En novembre 2017, Prescrire a répondu à une consultation publique sur la "stratégie nationale de santé 2018-2022", plan pluriannuel structurant les grandes orientations de la politique de santé du gouvernement en France. La stratégie proposée consistait en un diagnostic de la situation, assorti d'une liste impressionnante d'objectifs de santé publique (1). Cependant, la présentation assez générale et peu précise de ces objectifs rend perplexe quant à la manière dont ils pourront être traduits en pratique (2).
Renforcer la prévention
Dans sa réponse à la consultation, Prescrire a souligné l'importance de lutter contre l'alcool et l'alimentation trop sucrée et/ou trop grasse, causes majeures en France d'années de vie perdues et de dépenses de santé (a)(2). Prescrire a aussi encouragé à renforcer le programme national de sécurité des patients afin que la sécurité des soins ne reste pas un concept, mais se traduise par des évolutions de pratiques professionnelles en France (2).
Ne pas brader l'évaluation des médicaments
En ce qui concerne plus particulièrement les médicaments, Prescrire a alerté quant à la dérive qui consiste à réduire progressivement les exigences d'évaluation clinique des médicaments (2). De nombreuses études montrent qu'un grand nombre de médicaments sont non seulement mis sur le marché sur la base d'une évaluation insuffisante, mais aussi que cette évaluation n'est pas suffisamment complétée après mise sur le marché (2). Prescrire a souligné que l'utilisation de « données en vie réelle » ne suffira pas à pallier cette insuffisance d'évaluation. En effet, les limites méthodologiques de ces données sont majeures (quel comparateur ? quelle randomisation ?), et elles ne permettent pas de savoir si la nouveauté constitue ou non un progrès pour les patients (2). De plus, cela revient à transformer les utilisateurs de ces médicaments en "cobayes", en les exposant à davantage de risques que lors d'essais cliniques rigoureux et validés par un comité d'éthique.
Juger sur pièces
Mi-2018, les objectifs affichés dans la "stratégie nationale de santé" ne semblent malheureusement pas toujours faire l'objet de décisions politiques à la hauteur des enjeux.
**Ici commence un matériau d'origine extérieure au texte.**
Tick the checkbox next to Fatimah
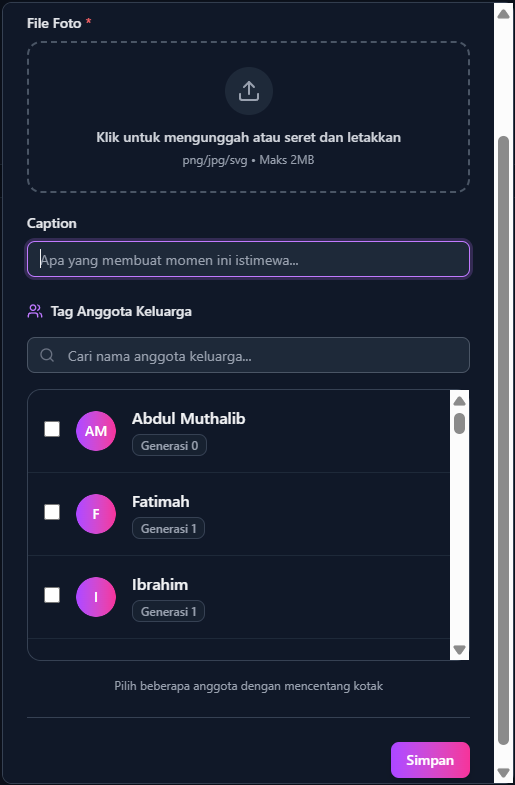This screenshot has height=785, width=515. [x=52, y=512]
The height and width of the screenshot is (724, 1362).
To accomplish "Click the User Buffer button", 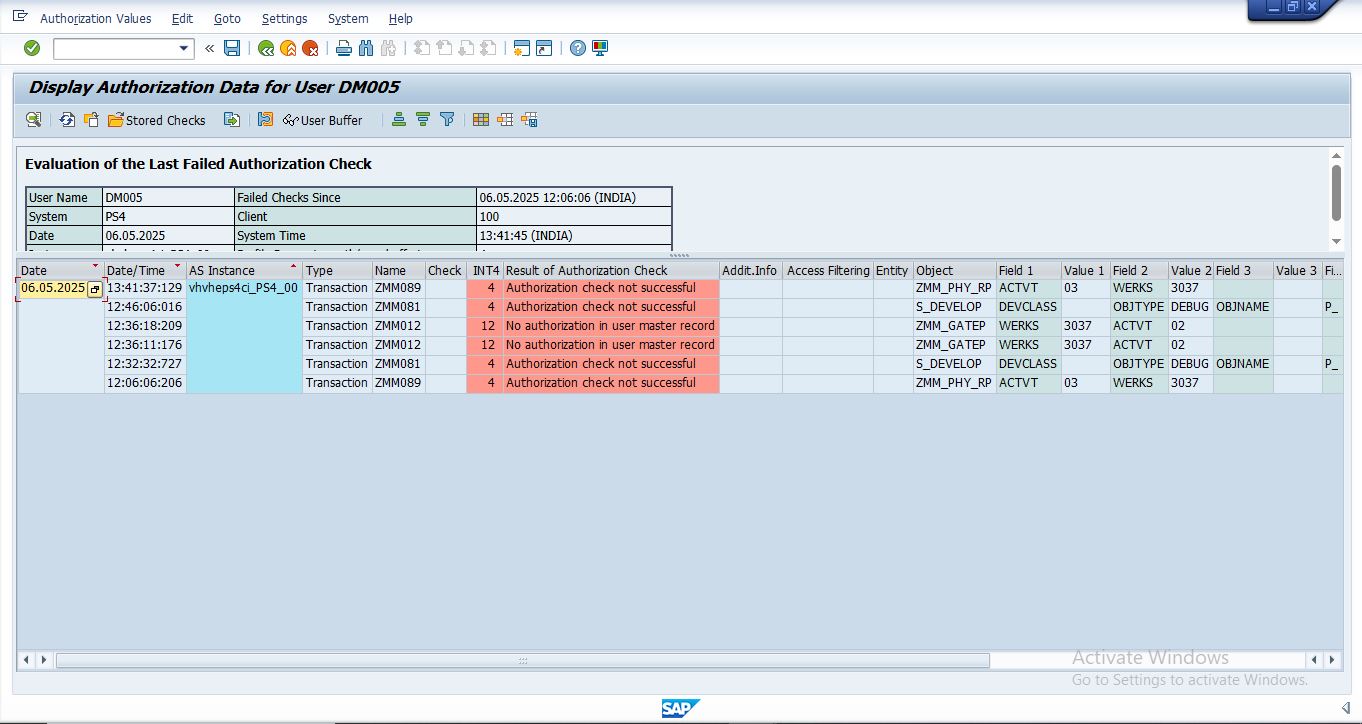I will point(322,120).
Les débats autour du projet de loi agriculture et alimentation sont à ce titre édifiants, avec notamment le rejet des amendements visant à interdire les publicités à destination des enfants pour des produits alimentaires trop gras, trop sucrés ou trop salés ; le rejet de l'amendement portant sur l'obligation d'afficher l'étiquetage nutritionnel avec code couleurs (Nutri-score) sur les supports publicitaires des denrées alimentaires (4). Sans parler de l'absence de volonté de lutter vraiment dans le domaine de la consommation de l'alcool (5).
Améliorer la situation sanitaire en France, tout particulièrement des personnes les plus défavorisées au plan sanitaire ou social, nécessite davantage que de lister des objectifs de santé publique. Il faut aussi assumer des décisions susceptibles de contrarier quelques intérêts économiques (6).
Notes
a- Il est par exemple estimé que, en 2010, l'alcool aurait été responsable de 810 000 années de vie perdues, soit davantage que le tabac (690 000), avec un coût social de l'alcool de l'ordre de 120 milliards d'euros par an (réf. 3).